We frequently are asked or hear about some recurring questions that we may not have addressed. I’ve been meaning to write this for some time, partly for you and partly for me. It always helps me think things through when I sit to write about it.
Athan’s medical troubles are rooted in his genetics. As far as we know right now, none of the things that I did or did not do during pregnancy could have caused this. My prenatal care was good. The biggest challenge for me was hyperemesis again, which just means I was sick around the clock for months. However, this could not have caused Athan’s problems. None of the genetic testing has uncovered the source of his sickness. It may be a fluke - a one-in-a-million random genetic mutation. It may be something inherited from Ryan or myself.
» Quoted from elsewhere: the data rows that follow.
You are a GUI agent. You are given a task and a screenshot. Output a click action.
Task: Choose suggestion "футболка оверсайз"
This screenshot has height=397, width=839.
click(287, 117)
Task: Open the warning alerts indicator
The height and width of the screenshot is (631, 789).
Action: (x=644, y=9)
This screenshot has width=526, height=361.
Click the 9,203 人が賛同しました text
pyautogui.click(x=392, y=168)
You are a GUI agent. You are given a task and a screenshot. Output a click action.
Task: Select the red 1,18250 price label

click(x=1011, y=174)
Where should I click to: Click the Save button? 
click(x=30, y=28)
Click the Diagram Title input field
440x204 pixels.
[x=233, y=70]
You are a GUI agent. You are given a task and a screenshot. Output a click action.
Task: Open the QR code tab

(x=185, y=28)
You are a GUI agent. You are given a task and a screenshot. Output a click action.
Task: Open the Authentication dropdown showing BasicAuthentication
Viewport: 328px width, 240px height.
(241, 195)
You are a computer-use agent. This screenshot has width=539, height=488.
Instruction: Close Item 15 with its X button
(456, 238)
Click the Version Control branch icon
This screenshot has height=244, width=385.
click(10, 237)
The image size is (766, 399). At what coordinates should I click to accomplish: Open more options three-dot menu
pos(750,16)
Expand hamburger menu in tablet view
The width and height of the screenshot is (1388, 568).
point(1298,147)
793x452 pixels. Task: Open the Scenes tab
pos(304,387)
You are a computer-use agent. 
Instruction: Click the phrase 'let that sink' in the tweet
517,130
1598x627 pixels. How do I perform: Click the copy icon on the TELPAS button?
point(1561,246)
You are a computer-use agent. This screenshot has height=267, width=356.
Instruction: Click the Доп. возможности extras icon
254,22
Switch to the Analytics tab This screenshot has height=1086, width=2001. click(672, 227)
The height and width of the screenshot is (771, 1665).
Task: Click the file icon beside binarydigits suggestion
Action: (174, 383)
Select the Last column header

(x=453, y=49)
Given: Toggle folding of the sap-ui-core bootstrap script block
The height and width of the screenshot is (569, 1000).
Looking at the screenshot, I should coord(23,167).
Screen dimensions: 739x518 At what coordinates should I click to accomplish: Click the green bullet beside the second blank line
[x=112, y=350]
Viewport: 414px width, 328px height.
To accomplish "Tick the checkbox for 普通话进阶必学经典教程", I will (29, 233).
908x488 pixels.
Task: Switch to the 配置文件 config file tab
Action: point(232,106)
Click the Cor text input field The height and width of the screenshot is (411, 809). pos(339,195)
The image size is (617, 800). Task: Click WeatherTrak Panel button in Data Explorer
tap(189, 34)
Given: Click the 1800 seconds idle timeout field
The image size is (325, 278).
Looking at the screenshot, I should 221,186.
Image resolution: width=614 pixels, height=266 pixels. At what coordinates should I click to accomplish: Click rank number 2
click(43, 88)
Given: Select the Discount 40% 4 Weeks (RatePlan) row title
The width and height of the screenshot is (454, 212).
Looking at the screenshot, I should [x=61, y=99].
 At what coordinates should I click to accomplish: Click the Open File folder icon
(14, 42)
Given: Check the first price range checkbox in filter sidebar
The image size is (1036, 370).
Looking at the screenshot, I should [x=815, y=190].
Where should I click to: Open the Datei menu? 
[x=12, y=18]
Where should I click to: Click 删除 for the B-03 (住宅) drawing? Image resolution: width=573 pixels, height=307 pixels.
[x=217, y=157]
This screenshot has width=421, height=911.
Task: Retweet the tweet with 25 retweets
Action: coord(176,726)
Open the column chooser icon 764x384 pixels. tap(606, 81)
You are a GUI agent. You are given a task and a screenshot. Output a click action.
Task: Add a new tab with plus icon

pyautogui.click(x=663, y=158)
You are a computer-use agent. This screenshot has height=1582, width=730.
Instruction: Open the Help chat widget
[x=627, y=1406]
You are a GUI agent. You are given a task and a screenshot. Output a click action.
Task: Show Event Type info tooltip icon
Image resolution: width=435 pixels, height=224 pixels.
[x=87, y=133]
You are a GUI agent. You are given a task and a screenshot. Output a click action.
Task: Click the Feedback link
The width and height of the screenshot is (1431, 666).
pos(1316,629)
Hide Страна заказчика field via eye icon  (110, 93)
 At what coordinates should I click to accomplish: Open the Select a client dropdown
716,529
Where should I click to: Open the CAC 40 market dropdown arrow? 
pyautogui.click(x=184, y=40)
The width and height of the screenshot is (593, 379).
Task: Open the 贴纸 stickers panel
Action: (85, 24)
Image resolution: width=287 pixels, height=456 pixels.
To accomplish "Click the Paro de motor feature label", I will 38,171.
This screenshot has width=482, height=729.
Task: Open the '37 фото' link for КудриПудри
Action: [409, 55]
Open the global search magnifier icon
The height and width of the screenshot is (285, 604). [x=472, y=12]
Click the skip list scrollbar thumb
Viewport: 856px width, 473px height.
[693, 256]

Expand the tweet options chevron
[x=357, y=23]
We don’t really know, and we may never know for sure.
We do not regret having a home birth or using a midwife. I think both of my experiences of labor and delivery were better for me and baby to be at home, and choosing home birth was in no way responsible for Athan’s condition. We are attempting to walk forward while negotiating the tension between natural treatment and medicine (we are fortunate to have access to such wonderful care from both!), being as informed as possible about both as we make decisions.
We still do not know what any of this will mean in regards to Athan’s quality of life. We have many, many questions about what his life will be like. At first, we were only looking forward a few minutes at a time. Then hours. Then days and weeks. Now I feel like we know what the next few months hold. When we are able to get more of a picture of what the years ahead may hold, I will try to write about it.
We are also not sure whether we will choose to have more children or not. Further genetic testing may be able to tell us what chance we would have of any future children having the same troubles, which would inform our decision. We both are open to all of the possibilities. We may have 2 kids. Maybe more. Maybe more of our own, or maybe adopt. All are options we will explore over the next few years.
Thanks to all who are praying us through this time and will walk with us through whatever the future holds.

2 comments:

Anonymous said...

This is aunt Karen. Athan has a bright future not only because you and Ryan are his parents but because he is in God's hands! Don't let things that people say or ask make you second guess your decisions. You all are wonderful parents, have done all the right things and have diligently gotten Athan the help he needs as he works to overcome his struggles. You'll look back at this post when he is older and be reminded not only of the great parents you all are but also of the awesome and great God we serve!
Kiss my Athan and Morgan.
Aunt Karen

Jordan Strebeck said...

I love you guys... What a freaking tangible example of the gospel... Can't wait to hold my boy and my girl!